(Source document begins)

The long-delayed September employment numbers are finally out, and the news is mixed, much as expected. The economy added 119,000 jobs, while the unemployment rate ticked up slightly from 4.3% to 4.4%, still close to what the profession calls the natural rate, or what most people would simply call full employment. That's obviously not the best picture of the labor market. As always, the broader U6 measure gives a clearer picture of labor market slack (in my understanding), and it stands at 8%. We still don’t have the official October numbers, but private-sector estimates suggest a much weaker figure, around 40,000 jobs, driven partly by continued losses in manufacturing and in federal employment. The only clearly expanding sector remains health services.
This labor-market softness, that led to the earlier firing of the head of the BLS (will Trump fire someone else?), reinforces something I’ve said for a while here in the blog. The economy is slowing, but we are not yet in a recession.
Meanwhile, inflation continues subdued rather than accelerating. The September CPI report shows year-over-year inflation at 3%. Importantly, the largest price increases, electricity and utilities, used cars, and medical care services, other than shelter (more on that below), have nothing to do with tariffs. Studies suggesting tariffs added roughly 0.7 percentage points to inflation seem plausible, but that is far from the stagflation many predicted. If there is a remaining inflationary concern, it is shelter costs, driven not by tariffs, but by structural housing shortages and, in the short run, the Fed’s high interest-rate policy, which keeps mortgage rates, and rents, elevated.

(Source document ends)
(Supplied entries begins)

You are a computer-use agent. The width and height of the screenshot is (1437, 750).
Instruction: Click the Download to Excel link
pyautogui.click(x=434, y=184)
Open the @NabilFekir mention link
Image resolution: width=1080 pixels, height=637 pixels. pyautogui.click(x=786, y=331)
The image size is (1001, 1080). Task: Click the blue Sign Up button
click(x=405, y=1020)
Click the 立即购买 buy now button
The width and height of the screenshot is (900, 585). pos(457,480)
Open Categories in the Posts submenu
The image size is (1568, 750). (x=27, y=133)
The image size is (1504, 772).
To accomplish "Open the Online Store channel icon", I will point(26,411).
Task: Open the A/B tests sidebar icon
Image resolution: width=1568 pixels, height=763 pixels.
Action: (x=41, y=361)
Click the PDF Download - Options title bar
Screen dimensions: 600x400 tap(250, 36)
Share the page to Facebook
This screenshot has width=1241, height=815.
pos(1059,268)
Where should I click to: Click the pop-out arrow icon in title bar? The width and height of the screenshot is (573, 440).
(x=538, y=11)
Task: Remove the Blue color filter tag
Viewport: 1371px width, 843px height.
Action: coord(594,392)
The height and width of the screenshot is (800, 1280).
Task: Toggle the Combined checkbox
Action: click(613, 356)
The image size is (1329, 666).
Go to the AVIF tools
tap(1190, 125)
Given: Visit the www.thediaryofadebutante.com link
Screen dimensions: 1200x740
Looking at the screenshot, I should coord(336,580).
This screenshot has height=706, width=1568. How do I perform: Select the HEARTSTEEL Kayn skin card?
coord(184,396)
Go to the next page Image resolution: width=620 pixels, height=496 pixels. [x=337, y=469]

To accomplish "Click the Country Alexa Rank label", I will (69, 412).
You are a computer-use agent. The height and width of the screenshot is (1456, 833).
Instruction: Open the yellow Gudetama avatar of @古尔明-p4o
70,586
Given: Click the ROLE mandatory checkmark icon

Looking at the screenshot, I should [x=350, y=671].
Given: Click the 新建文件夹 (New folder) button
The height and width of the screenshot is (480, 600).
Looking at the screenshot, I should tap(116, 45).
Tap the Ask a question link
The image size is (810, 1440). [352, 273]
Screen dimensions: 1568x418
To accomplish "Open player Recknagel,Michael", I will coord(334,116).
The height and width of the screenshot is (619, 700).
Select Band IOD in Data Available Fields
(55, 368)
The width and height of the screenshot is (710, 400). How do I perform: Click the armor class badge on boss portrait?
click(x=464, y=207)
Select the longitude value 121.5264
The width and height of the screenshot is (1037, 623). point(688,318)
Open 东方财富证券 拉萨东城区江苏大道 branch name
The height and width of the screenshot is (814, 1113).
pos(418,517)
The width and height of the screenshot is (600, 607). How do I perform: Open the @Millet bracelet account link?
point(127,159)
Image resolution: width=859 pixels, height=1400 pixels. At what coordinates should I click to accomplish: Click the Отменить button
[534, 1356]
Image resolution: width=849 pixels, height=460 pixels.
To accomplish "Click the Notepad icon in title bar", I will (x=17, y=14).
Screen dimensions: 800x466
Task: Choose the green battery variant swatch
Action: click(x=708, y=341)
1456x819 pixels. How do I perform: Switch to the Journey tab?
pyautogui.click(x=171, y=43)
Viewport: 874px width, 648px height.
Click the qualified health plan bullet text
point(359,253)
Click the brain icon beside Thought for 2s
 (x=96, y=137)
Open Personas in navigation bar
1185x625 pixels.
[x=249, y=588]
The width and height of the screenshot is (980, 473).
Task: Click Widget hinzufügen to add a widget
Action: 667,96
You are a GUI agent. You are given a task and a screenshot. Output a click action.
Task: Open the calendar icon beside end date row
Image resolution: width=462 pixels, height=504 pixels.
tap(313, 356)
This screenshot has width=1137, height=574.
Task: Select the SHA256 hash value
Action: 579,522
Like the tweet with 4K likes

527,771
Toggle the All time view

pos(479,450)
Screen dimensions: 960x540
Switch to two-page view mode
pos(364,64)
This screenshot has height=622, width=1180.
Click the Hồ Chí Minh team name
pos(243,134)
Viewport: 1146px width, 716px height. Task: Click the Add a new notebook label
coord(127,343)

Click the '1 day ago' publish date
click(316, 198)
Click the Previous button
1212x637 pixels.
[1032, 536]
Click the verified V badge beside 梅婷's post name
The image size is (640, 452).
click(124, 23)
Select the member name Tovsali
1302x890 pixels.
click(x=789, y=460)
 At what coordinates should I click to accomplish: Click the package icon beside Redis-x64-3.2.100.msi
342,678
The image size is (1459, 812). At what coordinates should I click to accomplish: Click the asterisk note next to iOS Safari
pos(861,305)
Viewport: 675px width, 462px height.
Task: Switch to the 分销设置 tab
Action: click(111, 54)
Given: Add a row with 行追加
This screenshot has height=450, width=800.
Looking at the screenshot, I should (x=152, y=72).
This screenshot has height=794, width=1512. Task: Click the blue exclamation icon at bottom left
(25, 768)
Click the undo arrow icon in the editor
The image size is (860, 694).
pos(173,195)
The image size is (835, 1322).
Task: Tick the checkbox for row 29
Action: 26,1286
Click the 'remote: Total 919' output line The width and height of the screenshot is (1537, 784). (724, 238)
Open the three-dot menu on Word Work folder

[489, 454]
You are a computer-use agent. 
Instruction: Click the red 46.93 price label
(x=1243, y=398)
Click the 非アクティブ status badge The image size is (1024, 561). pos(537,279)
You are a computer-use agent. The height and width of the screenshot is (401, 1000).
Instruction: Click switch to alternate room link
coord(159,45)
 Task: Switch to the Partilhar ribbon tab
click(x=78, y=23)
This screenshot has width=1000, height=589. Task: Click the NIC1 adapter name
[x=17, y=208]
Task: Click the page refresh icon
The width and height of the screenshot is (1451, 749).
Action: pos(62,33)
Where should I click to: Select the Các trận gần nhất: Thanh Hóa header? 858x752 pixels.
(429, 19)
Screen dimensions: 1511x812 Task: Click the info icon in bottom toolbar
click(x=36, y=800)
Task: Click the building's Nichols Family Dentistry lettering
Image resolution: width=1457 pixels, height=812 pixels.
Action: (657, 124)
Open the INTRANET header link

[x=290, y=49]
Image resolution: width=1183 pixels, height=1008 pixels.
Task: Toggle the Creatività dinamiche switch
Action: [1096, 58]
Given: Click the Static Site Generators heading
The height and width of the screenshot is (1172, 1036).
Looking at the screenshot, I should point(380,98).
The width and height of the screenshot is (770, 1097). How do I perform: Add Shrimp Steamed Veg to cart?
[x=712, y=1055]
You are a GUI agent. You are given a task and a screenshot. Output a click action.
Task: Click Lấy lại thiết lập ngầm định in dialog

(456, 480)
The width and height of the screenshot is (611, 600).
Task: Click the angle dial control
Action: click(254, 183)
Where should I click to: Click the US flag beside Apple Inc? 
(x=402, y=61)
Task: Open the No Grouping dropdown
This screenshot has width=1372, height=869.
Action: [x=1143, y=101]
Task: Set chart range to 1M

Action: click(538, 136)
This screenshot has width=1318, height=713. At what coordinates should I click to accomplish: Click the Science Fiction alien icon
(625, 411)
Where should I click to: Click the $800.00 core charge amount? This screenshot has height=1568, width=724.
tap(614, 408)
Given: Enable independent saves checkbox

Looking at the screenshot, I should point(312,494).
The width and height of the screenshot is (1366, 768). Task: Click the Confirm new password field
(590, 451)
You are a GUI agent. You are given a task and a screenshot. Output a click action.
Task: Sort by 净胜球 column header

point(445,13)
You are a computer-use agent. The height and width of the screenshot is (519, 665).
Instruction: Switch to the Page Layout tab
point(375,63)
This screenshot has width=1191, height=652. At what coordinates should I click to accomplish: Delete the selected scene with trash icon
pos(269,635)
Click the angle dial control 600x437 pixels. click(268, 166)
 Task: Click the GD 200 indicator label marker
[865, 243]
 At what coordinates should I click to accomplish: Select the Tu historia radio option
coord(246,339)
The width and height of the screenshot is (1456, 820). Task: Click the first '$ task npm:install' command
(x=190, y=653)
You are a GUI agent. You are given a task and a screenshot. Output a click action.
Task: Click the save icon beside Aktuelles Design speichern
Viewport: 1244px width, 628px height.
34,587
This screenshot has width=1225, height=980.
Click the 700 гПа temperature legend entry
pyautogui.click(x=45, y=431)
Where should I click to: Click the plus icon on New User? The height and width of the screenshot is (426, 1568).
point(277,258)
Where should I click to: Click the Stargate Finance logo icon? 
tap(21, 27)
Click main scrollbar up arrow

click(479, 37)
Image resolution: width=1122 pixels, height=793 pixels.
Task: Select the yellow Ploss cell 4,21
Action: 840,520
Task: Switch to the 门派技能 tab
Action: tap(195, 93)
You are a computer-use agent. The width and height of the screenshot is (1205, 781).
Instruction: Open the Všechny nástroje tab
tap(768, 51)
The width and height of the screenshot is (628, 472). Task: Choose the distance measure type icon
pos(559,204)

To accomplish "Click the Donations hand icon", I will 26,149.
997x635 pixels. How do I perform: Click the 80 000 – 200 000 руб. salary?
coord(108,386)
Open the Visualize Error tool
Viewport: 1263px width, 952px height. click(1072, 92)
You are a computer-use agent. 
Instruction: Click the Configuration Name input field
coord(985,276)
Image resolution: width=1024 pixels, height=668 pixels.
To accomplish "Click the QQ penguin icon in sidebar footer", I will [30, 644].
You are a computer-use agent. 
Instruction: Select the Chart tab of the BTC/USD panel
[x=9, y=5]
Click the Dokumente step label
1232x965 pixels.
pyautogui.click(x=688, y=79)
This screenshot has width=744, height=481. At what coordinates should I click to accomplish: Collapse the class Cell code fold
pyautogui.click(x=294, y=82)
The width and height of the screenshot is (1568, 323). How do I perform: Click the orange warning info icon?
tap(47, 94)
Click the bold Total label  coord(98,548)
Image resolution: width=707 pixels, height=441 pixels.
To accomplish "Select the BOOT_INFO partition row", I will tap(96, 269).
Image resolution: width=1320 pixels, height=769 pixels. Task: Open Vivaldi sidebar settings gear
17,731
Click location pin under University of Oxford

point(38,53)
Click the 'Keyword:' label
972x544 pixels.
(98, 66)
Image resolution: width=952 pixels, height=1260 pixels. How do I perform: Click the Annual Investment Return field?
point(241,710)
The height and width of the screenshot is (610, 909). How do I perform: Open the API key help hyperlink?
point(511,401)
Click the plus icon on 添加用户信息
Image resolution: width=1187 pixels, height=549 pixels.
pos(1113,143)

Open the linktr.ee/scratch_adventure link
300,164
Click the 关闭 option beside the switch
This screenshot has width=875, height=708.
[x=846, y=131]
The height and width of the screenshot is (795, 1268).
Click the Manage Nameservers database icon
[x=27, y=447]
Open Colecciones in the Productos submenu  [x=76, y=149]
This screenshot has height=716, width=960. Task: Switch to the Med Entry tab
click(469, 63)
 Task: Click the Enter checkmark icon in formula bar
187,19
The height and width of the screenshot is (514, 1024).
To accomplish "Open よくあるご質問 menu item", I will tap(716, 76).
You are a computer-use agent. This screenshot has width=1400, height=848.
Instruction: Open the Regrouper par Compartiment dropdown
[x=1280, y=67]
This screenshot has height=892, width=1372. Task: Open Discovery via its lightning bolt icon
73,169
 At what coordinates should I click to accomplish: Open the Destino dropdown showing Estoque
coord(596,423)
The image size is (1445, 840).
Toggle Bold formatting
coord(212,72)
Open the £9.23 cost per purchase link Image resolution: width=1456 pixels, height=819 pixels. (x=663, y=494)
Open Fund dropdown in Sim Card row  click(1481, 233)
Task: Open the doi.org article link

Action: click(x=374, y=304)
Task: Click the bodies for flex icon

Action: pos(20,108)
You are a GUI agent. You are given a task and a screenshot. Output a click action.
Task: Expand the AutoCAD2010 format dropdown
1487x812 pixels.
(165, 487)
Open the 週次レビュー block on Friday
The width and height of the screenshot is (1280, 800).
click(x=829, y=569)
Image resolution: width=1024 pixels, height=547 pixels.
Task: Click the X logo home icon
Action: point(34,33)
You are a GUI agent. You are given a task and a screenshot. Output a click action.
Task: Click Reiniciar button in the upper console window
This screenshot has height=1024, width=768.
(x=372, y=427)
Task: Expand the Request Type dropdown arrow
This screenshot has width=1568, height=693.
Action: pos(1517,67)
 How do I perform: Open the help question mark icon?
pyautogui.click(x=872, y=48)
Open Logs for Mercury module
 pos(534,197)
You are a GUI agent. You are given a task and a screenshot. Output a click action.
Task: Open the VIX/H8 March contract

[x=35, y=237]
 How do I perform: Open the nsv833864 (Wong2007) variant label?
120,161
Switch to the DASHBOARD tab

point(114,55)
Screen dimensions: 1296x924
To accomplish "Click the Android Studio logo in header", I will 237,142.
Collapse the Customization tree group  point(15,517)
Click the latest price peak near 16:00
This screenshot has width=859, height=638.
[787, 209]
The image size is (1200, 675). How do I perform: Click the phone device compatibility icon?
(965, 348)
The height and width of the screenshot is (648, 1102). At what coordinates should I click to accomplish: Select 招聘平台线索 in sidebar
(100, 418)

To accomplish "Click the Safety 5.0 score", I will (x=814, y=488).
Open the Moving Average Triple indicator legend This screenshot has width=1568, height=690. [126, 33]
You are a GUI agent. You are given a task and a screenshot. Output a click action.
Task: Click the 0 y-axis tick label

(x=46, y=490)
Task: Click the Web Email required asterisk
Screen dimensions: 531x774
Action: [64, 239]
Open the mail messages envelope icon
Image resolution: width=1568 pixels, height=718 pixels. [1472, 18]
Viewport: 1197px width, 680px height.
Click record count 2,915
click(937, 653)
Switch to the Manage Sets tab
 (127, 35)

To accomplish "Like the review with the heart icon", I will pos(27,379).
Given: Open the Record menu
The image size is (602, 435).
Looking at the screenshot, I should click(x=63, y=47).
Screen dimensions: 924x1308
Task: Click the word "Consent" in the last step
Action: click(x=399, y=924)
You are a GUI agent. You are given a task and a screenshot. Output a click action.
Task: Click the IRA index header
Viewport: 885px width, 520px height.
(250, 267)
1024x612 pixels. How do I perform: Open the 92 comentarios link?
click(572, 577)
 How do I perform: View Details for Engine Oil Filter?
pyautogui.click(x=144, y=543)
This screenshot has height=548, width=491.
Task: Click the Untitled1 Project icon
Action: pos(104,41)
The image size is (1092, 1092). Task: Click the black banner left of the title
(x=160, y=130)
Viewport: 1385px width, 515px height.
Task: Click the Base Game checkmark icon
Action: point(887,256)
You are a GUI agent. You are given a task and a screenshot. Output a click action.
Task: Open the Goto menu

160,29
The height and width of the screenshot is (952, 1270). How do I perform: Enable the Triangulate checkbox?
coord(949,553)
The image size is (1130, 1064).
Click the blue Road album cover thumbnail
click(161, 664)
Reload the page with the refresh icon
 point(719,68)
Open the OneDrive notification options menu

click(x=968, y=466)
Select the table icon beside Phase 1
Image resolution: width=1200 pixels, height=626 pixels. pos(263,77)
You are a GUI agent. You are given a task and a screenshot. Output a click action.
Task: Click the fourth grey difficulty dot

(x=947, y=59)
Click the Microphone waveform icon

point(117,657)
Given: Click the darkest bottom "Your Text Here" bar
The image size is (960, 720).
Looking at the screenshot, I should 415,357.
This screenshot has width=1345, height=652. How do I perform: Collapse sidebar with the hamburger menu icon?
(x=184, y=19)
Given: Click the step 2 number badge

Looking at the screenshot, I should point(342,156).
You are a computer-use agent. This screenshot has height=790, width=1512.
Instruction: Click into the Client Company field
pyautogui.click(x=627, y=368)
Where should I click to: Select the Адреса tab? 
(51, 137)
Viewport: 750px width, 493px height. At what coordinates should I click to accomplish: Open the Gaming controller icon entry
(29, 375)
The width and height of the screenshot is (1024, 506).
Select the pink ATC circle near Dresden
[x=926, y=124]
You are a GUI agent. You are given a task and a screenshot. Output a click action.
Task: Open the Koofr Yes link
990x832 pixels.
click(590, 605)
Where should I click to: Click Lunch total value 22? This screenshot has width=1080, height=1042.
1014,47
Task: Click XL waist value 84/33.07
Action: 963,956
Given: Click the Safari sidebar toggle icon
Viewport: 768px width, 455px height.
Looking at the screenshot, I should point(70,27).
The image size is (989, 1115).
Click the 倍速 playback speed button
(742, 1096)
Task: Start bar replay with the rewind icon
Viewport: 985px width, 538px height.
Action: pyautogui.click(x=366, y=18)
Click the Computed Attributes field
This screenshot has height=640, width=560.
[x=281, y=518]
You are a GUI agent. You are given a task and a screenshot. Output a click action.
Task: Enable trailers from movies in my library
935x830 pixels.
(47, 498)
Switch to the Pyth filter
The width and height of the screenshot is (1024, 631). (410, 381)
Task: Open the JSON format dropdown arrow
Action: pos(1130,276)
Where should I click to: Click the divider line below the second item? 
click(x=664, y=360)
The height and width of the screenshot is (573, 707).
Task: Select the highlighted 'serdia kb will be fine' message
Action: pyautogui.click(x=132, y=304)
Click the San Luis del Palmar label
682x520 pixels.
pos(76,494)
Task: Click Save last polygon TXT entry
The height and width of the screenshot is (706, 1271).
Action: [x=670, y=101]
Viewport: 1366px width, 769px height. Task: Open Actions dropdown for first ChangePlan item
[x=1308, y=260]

(Supplied entries ends)

**Instructions for the task**
Reproduce, word for word, the entire blog post above on the September employment and inflation figures.

**Output of the task**
The long-delayed September employment numbers are finally out, and the news is mixed, much as expected. The economy added 119,000 jobs, while the unemployment rate ticked up slightly from 4.3% to 4.4%, still close to what the profession calls the natural rate, or what most people would simply call full employment. That's obviously not the best picture of the labor market. As always, the broader U6 measure gives a clearer picture of labor market slack (in my understanding), and it stands at 8%. We still don’t have the official October numbers, but private-sector estimates suggest a much weaker figure, around 40,000 jobs, driven partly by continued losses in manufacturing and in federal employment. The only clearly expanding sector remains health services.
This labor-market softness, that led to the earlier firing of the head of the BLS (will Trump fire someone else?), reinforces something I’ve said for a while here in the blog. The economy is slowing, but we are not yet in a recession.
Meanwhile, inflation continues subdued rather than accelerating. The September CPI report shows year-over-year inflation at 3%. Importantly, the largest price increases, electricity and utilities, used cars, and medical care services, other than shelter (more on that below), have nothing to do with tariffs. Studies suggesting tariffs added roughly 0.7 percentage points to inflation seem plausible, but that is far from the stagflation many predicted. If there is a remaining inflationary concern, it is shelter costs, driven not by tariffs, but by structural housing shortages and, in the short run, the Fed’s high interest-rate policy, which keeps mortgage rates, and rents, elevated.